─── Given text ───

Except for replacing the
applicants with the second and third respondents and that they have
been overseeing various projects
ever since they took over from the
applicants it is by no means clear in this matter how and to what
extent finality will be
disrupted. There is also no evidence as to
what extent third parties have acted on the decision to oust the
applicants as members
of EXCO of the first respondent. There is also
no evidence that in the event of a finding in favour of the
applicants, they cannot
take over where the second and third
respondents left. What is clear is that the respondents were made
aware (through the various
meetings) immediately after the
challenged decision was taken that an appeal was launched. Opposing
the application for condonation
for the late launch of these review
proceedings Mr Noxaka who appeared for the respondents argued that
the municipality would
be prejudiced in that there is a need for
finality in the decisions taken by the council. Mr Zilwa counsel for
the applicants
argued that there will be no prejudice on the part of
the municipality instead the only prejudice will be to allow an
invalid
decision to stand. As pointed out by the SCA in Oudekraal
(supra) para 36

[A]
court that is asked to set aside an invalid administrative act in
proceedings for judicial review has a discretion whether to
grant or
to withhold the remedy. It is that discretion that accords to
judicial review its essential and pivotal role in administrative
law,
for it constitutes the indispensable moderating tool for avoiding or
minimising injustice when legality and certainty collide.”

───

Written instruction 1: In the court passage, who appeared for the respondents?

─── Excerpted records ───

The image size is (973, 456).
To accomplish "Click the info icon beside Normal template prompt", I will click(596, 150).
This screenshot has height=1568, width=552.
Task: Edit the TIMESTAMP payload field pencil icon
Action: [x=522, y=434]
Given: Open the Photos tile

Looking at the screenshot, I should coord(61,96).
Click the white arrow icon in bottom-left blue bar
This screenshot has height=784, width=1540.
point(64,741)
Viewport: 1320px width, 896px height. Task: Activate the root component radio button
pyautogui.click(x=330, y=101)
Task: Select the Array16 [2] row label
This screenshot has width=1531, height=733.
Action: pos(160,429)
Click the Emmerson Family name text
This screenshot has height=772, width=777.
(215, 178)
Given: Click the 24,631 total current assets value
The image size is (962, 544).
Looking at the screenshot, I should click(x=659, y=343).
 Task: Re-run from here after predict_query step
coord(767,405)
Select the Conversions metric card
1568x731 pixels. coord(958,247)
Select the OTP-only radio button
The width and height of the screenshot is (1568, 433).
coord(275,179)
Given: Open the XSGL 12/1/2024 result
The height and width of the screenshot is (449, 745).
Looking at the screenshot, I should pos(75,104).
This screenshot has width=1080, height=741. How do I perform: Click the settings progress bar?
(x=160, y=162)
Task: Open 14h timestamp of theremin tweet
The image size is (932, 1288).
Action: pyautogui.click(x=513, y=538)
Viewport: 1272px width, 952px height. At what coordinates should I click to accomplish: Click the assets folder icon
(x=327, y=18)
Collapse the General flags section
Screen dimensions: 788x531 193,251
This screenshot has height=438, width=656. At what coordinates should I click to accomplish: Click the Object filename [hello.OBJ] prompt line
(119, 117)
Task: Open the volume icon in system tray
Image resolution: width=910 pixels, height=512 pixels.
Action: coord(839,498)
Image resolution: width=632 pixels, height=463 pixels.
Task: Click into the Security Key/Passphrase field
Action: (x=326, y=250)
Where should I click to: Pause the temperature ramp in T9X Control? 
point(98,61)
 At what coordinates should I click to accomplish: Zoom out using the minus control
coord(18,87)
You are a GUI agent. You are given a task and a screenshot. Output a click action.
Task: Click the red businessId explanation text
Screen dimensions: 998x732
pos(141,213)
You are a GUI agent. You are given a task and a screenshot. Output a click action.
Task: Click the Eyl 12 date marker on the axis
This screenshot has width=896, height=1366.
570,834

───

Written instruction 2: Print everything in the stored data from its first line down to the line containing "coord(18,87)", including both of those lines.

Complete response 1: Mr Noxaka appeared for the respondents.

Complete response 2:
The image size is (973, 456).
To accomplish "Click the info icon beside Normal template prompt", I will click(596, 150).
This screenshot has height=1568, width=552.
Task: Edit the TIMESTAMP payload field pencil icon
Action: [x=522, y=434]
Given: Open the Photos tile

Looking at the screenshot, I should coord(61,96).
Click the white arrow icon in bottom-left blue bar
This screenshot has height=784, width=1540.
point(64,741)
Viewport: 1320px width, 896px height. Task: Activate the root component radio button
pyautogui.click(x=330, y=101)
Task: Select the Array16 [2] row label
This screenshot has width=1531, height=733.
Action: pos(160,429)
Click the Emmerson Family name text
This screenshot has height=772, width=777.
(215, 178)
Given: Click the 24,631 total current assets value
The image size is (962, 544).
Looking at the screenshot, I should click(x=659, y=343).
 Task: Re-run from here after predict_query step
coord(767,405)
Select the Conversions metric card
1568x731 pixels. coord(958,247)
Select the OTP-only radio button
The width and height of the screenshot is (1568, 433).
coord(275,179)
Given: Open the XSGL 12/1/2024 result
The height and width of the screenshot is (449, 745).
Looking at the screenshot, I should pos(75,104).
This screenshot has width=1080, height=741. How do I perform: Click the settings progress bar?
(x=160, y=162)
Task: Open 14h timestamp of theremin tweet
The image size is (932, 1288).
Action: pyautogui.click(x=513, y=538)
Viewport: 1272px width, 952px height. At what coordinates should I click to accomplish: Click the assets folder icon
(x=327, y=18)
Collapse the General flags section
Screen dimensions: 788x531 193,251
This screenshot has height=438, width=656. At what coordinates should I click to accomplish: Click the Object filename [hello.OBJ] prompt line
(119, 117)
Task: Open the volume icon in system tray
Image resolution: width=910 pixels, height=512 pixels.
Action: coord(839,498)
Image resolution: width=632 pixels, height=463 pixels.
Task: Click into the Security Key/Passphrase field
Action: (x=326, y=250)
Where should I click to: Pause the temperature ramp in T9X Control? 
point(98,61)
 At what coordinates should I click to accomplish: Zoom out using the minus control
coord(18,87)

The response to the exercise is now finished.